自分の家の風呂場を開ける時にノックをする人なんていないでしょ。だって開けても父さんか母さんぐらいしかいないんだから。
「あら」
「あ」
……中には抜群のモデル体型のサキュバスがバスタオルで体を拭いていた。
彼女は夕方を過ぎると人の姿からこの姿に変わる、というのがしばらく観察して分かったことだ。
……じゃなくて。
「うん、ごめん」
間髪入れずにドアを閉める。
何だかその場にいると大変なことになりそうだったので急いで自分の部屋へと駆け上がっていった。
「はぁ……はぁ……はぁ……!」
自分の部屋の鍵を閉めて荒い息を吐く。
下を見ると、息子がガチガチになるまでに元気になっていた。いやはや……あの人の裸は想像以上に破壊力が高い。
「……一回出そ」
僕は電源を落としたパソコンをもう一度立ち上げ、Dドライブの中の収集品フォルダを開く。
中に入っているのは今までに集めに集めたお宝の数々。
ロリ系から熟女系、はたまた海外物までを網羅した今までの収集活動の結晶達だ。
ちなみにかなり雑食系。
「これ……だね」
開いたのは妹物が詰め込まれたファイル群。
なぜ今の今まで姉ちゃんの裸を見て立っていたのに妹物かって?
姉ちゃんが乱入してきて姉系のをおかずにしていたら明らかに『姿バレてます』と宣言しているような物だ。同様に海外物もNG。だから、妹物。
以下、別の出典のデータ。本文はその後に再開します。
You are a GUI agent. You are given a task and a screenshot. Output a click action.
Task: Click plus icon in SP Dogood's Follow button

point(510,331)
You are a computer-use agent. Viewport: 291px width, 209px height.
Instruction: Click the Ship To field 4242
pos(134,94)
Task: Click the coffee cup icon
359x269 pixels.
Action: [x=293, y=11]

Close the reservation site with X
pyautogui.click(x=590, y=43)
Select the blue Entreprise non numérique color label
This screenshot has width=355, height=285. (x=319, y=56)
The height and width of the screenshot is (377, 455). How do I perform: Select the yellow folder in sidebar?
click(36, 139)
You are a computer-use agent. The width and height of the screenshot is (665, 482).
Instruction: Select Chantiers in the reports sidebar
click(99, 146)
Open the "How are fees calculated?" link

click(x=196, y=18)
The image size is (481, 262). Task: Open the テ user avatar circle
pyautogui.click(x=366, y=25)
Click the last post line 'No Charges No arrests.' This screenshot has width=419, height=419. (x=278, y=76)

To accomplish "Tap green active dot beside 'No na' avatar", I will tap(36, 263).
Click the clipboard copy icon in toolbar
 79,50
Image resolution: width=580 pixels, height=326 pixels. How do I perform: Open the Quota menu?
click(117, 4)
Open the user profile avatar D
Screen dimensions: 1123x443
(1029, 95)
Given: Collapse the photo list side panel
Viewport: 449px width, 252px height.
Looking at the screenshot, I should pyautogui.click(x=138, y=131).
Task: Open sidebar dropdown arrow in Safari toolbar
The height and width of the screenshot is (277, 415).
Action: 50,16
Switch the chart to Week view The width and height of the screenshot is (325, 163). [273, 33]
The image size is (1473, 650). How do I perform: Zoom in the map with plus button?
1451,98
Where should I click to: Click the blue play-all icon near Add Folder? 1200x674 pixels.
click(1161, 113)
さぁいざ抜かん!……ゴロいいけど言って失敗したかも。
「な〜に見てんの!♪」
「うぉぉぁぁぁあああ!?」
思わずらしくない悲鳴を上げてしまった……。相変わらずこの人の登場の仕方は唐突だ。
「てか鍵!鍵は!?」
「ふっふっふ……おねーちゃんは魔法が使えるのでーす♪」
しまった、この人(人外)はリアルで魔法が使えるのだった。鍵なんてあって無きが如しじゃないか。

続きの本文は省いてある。